たまに、毎日飼い犬をゴイゴイ散歩させるからといって、新たに家に迎えた猫にもリードをつけて家の近辺を引きずり回すような人が
「自分はだれにでも平等に接する」
と自負していたりすると、それは、等しく平らなのではなく、通り一辺の画一ではないかと思う。
犬という生きものの特性には配慮しているのに、猫の特性には全く配慮していないあたり、不平等きわまりない。
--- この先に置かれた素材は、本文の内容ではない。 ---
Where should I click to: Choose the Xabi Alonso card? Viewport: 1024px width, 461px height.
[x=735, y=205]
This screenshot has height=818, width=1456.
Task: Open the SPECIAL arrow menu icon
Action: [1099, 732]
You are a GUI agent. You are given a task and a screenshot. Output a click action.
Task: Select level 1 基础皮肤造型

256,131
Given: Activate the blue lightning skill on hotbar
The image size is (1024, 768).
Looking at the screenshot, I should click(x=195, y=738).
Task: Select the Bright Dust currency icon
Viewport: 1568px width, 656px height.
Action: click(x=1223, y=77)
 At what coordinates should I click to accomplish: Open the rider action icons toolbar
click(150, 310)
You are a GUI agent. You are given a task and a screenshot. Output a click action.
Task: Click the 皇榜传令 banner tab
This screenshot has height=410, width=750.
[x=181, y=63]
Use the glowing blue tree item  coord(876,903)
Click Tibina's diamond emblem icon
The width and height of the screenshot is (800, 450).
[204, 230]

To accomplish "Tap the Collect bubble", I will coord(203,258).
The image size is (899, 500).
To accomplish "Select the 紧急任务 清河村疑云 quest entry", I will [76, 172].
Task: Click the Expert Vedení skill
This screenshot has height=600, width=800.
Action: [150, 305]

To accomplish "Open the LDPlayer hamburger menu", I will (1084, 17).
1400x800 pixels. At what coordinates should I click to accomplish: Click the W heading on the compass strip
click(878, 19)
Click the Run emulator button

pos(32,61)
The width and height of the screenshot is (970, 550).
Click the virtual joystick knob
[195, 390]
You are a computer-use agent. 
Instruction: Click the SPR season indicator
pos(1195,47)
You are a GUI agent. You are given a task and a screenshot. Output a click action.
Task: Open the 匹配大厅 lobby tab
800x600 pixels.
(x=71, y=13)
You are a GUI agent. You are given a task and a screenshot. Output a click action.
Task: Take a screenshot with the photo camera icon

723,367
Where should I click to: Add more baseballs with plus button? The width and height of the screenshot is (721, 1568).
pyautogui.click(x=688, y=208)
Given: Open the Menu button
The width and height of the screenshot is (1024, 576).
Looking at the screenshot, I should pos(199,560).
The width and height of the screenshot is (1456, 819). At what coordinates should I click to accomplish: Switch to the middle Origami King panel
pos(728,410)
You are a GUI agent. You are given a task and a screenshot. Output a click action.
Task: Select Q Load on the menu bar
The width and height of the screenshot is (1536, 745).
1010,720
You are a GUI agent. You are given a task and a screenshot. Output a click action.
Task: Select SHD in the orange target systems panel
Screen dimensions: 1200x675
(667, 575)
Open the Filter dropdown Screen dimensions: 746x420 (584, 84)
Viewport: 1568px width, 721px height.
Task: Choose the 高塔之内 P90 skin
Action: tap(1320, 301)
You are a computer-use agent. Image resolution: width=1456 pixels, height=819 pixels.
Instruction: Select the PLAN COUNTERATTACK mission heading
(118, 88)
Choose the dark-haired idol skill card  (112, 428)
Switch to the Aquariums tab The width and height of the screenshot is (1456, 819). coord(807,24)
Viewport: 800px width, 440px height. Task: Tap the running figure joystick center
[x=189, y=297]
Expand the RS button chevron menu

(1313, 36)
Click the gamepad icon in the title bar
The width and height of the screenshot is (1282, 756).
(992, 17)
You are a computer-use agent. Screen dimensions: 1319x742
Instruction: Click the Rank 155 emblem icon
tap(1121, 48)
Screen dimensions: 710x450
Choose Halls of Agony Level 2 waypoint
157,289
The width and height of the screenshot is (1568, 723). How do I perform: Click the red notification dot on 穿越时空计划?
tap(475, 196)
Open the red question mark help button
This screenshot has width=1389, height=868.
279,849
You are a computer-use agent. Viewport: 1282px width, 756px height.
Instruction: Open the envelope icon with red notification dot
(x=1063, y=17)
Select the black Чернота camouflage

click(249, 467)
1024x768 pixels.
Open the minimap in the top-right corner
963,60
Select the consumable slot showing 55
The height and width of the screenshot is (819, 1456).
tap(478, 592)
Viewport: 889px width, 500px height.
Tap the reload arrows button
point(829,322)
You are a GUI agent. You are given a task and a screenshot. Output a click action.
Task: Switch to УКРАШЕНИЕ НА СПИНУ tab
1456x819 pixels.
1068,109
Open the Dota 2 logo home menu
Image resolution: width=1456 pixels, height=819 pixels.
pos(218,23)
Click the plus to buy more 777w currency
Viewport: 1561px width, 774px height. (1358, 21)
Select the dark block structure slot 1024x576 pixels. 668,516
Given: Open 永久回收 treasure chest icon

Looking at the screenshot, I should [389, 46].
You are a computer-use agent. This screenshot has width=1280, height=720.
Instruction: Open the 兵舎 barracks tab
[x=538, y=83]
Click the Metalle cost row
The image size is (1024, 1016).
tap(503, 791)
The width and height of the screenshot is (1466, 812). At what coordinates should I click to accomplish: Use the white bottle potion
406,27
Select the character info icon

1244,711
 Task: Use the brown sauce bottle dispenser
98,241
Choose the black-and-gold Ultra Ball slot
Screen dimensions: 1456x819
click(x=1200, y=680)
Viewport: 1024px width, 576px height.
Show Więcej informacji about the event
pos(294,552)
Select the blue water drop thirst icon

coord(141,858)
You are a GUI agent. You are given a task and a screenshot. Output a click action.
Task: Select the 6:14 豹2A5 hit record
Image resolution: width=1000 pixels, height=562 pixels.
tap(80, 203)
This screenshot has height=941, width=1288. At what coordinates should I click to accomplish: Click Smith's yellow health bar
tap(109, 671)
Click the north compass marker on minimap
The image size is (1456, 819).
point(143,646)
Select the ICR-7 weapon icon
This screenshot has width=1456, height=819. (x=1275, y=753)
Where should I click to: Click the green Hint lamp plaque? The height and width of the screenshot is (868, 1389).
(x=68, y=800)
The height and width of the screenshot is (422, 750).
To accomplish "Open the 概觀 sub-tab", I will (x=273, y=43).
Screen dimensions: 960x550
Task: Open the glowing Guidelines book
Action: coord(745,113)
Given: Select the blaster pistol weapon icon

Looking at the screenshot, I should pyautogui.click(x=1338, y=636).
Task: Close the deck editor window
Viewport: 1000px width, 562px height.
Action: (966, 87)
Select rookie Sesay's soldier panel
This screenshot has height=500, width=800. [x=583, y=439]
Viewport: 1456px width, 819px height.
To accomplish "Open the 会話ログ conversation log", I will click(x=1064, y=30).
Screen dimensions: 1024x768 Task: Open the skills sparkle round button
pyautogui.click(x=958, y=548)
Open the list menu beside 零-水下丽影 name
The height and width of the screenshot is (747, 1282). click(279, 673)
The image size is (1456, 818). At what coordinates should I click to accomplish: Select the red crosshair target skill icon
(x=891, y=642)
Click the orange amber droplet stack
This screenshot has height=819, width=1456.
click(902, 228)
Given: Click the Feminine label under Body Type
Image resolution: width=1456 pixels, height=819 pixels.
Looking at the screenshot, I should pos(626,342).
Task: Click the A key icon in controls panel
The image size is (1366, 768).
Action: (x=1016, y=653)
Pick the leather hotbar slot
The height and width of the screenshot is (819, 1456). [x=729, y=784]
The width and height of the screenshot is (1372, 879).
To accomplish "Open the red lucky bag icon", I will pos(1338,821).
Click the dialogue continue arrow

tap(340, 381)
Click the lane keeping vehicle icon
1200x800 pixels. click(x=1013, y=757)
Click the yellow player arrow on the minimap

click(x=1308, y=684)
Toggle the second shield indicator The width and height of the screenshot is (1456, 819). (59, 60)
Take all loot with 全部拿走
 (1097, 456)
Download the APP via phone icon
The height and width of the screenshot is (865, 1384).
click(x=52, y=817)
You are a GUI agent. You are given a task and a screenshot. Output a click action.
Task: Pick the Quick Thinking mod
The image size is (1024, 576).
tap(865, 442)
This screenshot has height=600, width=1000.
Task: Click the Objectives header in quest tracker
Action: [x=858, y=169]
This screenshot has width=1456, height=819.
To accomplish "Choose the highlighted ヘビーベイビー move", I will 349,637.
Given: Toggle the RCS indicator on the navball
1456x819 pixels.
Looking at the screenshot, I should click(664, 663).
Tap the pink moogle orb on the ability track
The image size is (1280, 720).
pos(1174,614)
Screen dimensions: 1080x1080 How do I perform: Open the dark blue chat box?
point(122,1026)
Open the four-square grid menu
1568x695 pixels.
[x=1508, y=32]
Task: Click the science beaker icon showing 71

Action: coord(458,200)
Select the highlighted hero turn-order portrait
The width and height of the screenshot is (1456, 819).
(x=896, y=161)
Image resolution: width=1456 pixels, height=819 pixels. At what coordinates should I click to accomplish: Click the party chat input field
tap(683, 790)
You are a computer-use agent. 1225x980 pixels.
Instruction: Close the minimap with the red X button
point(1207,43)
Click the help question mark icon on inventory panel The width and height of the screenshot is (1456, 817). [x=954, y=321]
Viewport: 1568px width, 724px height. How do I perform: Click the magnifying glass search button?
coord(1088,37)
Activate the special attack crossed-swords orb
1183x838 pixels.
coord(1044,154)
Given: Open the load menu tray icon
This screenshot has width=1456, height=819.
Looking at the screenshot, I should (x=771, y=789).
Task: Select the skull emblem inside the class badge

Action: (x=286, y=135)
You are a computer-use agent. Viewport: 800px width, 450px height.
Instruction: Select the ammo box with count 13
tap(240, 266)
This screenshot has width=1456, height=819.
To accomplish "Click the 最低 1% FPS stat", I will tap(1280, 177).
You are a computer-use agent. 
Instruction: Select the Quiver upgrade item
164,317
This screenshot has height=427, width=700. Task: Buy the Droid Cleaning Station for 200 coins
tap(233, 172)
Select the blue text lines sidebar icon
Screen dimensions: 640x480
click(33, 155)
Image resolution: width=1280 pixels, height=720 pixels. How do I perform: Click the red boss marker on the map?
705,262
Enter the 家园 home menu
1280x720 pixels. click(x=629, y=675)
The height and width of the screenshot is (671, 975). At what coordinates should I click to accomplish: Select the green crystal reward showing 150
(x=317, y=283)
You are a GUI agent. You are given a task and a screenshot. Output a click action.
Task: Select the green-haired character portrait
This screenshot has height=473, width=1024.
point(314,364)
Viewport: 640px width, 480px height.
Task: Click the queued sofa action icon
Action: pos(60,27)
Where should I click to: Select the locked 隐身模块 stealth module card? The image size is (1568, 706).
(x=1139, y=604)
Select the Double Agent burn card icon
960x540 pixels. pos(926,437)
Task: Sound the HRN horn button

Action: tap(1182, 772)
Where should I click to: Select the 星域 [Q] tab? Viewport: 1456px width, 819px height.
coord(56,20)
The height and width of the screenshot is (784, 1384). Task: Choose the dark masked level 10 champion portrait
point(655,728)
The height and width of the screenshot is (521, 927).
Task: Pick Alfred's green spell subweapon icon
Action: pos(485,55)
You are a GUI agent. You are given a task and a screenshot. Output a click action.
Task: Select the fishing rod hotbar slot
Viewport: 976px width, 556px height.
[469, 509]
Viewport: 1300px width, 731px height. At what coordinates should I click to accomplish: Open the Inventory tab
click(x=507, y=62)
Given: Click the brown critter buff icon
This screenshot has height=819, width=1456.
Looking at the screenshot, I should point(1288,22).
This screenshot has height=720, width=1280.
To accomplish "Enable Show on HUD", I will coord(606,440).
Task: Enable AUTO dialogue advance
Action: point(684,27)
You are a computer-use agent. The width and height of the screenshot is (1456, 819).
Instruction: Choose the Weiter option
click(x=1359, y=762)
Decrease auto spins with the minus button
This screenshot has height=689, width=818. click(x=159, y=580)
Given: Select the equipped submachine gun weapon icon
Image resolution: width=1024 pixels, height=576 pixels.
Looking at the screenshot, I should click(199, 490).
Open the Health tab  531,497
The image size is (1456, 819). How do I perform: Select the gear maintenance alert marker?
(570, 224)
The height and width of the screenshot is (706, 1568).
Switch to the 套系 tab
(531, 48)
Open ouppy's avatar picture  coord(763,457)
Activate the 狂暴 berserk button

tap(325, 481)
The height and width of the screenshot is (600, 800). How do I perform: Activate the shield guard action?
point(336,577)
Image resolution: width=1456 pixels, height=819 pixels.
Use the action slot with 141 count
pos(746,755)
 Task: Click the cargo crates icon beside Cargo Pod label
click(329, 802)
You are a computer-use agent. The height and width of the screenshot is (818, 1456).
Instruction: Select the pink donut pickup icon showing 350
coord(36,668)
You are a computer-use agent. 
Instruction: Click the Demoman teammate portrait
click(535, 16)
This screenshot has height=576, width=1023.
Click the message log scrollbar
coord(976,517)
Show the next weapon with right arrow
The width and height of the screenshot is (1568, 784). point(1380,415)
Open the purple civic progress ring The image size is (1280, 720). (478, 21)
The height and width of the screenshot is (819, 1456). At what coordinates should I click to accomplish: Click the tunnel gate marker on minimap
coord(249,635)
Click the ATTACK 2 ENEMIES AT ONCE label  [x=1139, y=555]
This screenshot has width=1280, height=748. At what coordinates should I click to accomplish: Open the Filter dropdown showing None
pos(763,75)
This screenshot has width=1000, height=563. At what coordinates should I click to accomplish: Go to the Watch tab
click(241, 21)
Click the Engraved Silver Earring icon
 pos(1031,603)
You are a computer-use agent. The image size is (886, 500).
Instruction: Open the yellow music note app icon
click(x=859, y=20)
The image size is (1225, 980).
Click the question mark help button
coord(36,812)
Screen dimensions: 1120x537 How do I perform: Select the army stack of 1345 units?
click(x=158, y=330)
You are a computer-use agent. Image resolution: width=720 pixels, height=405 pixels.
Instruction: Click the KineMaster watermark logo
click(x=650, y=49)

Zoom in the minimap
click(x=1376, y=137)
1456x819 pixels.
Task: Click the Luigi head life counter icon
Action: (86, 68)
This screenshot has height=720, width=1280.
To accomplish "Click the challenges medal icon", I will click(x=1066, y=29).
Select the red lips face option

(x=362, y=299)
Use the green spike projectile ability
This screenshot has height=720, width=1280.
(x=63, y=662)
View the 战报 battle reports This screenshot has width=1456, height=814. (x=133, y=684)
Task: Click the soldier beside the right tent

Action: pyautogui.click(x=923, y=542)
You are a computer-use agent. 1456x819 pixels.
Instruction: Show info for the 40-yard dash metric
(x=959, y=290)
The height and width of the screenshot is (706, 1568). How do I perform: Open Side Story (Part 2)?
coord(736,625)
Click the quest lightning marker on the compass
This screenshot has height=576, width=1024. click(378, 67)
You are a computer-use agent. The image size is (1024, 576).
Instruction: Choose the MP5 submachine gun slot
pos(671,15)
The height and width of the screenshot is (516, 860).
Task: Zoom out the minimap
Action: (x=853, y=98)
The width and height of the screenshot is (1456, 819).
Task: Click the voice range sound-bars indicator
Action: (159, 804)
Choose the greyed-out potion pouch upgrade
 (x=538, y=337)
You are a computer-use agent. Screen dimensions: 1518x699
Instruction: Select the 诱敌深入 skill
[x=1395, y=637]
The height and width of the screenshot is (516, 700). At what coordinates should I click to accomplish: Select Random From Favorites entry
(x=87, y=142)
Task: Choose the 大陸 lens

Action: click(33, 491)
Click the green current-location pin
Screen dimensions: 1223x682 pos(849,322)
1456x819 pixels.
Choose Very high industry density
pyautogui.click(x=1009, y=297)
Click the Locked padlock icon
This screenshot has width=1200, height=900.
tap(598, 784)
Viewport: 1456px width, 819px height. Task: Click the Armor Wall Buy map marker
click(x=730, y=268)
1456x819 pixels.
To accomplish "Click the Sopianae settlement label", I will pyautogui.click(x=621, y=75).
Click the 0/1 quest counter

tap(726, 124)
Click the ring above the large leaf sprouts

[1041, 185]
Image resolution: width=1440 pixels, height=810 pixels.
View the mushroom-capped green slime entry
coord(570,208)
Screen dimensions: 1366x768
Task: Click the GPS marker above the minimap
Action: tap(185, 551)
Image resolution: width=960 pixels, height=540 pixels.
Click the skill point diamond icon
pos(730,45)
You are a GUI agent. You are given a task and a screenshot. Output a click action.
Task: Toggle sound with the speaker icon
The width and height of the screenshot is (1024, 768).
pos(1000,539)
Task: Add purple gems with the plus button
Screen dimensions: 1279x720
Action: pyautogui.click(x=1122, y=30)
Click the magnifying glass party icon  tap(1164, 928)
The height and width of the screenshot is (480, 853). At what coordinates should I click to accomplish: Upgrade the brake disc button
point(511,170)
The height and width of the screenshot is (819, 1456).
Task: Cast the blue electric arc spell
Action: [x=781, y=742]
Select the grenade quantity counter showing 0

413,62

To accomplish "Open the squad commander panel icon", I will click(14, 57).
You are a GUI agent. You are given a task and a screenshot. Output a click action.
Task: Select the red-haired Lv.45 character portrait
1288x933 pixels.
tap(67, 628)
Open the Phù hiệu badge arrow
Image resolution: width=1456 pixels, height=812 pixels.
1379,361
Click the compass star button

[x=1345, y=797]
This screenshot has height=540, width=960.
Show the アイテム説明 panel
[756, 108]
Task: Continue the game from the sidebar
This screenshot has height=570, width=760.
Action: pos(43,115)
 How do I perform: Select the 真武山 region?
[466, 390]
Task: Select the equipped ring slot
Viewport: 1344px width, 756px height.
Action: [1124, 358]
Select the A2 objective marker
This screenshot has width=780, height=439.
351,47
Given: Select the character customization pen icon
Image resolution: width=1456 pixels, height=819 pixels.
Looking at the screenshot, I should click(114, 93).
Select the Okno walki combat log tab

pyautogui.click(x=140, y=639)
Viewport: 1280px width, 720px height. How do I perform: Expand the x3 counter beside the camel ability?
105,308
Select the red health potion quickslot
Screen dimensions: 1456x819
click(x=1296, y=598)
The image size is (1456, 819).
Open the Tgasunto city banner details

といっても、相手の特性に合った接し方というのも、実はなかなか難しい。
自分自身の相手の捉え方が的確かどうかも怪しいし、相手自身が捉えているその人の特性(これが現実に即しているかどうかもまた怪しい)とマッチしているかどうかも定かではないし。
飼い犬だって、もしかしたら
「なんで自分ばかりが散歩させられるのか」と思ってているかもしれない。
逆に、散歩を愛の証と考え、冷暖房の効いた室内で留守番している猫に対して優越感や憐憫の情を抱いているかもしれない。
或は、なにも考えてないかもしれない。
それはもう、本人(犬?)にしかわからないことだ。
扱いが平等ではないと感じると、その相手に不満を感じるが、これも果たして不平等だから不満なのか、不満を持っているから不平等と感じるのかは微妙なところだ。
完全に自分の望むような平等はない。
それだけが、全ての存在に平等に与えられる現実なのかもしれない。
だからといって、人をよく見て平等に接する努力を無駄だとは思わないけどね。